A promising strategy to convert cold tumors into hot tumors is called In situ vaccination (ISV for short). ISV injects pro-inflammatory proteins, which activate the immune system, directly into tumor sites. ISV is desirable because proteins directly reach the tumor site without the need to be absorbed by healthy tissues or transported via blood vessels. However, ISV faces another challenge. Directly injecting a pro-inflammatory protein into the tumor often results in quick degradation of the protein. Blood vessels surrounding tumor tissue metabolize the injected proteins, resulting in low levels of protein that will not be effective. Therefore, there is a need to find a suitable ‘delivery carrier’ for ISV, a carrier that helps pro-inflammatory proteins stay longer in the tumor site and achieve an effective dose. 

 

One potential delivery carrier comes from our daily diet, probiotics.  Probiotics are live microorganisms that in an adequate dose exert health benefits on the host. We consume probiotics whenever we eat cheese, yogurt, pickled vegetables, and other fermented foods. One of the most abundant probiotics is Lactococcus lactis (L. lactis), a lactic acid bacteria widely used to produce buttermilk and cheese. L. lactis is also being explored as a delivery carrier for various therapeutic proteins due to its wide consumption and safety. 

 

Recently, a team of scientists engineered L. lactis as a delivery carrier for pro-inflammatory proteins to be used as ISV. The engineered probiotic was named FOLactis. As the animal model of cancer, the study used mice with ‘cold tumors’ that are unresponsive to an established cancer immunotherapy, called PD-1 inhibitor.  This animal model was chosen to evaluate if the ISV can successfully convert ‘cold tumors’ into ‘hot tumors’ that will respond to cancer immunotherapy. 

 

When injected directly into the tumor site in mice, FOLactis resulted in sustained release of the pro-inflammatory proteins in the tumor for up to 360 hours after injection.
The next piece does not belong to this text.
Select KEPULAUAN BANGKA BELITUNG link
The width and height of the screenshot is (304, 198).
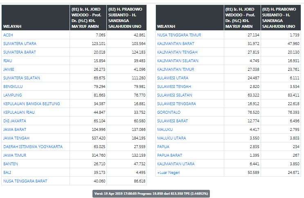pos(32,104)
Importantly, FOLactis was not detected in other organs such as heart, liver, lung, and kidney; suggesting FOLactis is safe. Injecting FOLactis into the tumor site inhibited tumor growth, indicating FOLactis has anticancer activity. 

 

In terms of immunological activity, FOLactis activated two important immune cells for cancer immunotherapy: dendritic cells and CD8+ T cells. Dendritic cells recognize tumor antigens. Meanwhile, CD8+ T cells are soldiers of the immune system, the cells responsible to kill cancer cells. FOLactis injection resulted in those immune cells infiltrating into the tumor site, converting ‘cold tumor’ into ‘hot tumor’. FOLactis then was examined in combination with the established cancer immunotherapy, PD-1 inhibitor. Indeed, after the tumor had been converted into a ‘hot tumor’ by FOLactis, it responded to PD-1 inhibitor treatment and stopped growing. 

 

Overall, this study engineered a probiotic to deliver pro-inflammatory proteins directly into the tumor site, then validated its anticancer efficacy and synergism with cancer immunotherapy. This strategy successfully increases the lifetime of pro-inflammatory proteins in the tumor site, shows efficacious antitumor properties, and synergizes with an established drug for cancer immunotherapy. Once long-term safety and efficacy have been confirmed, this strategy will hopefully benefit more patients from cancer immunotherapy.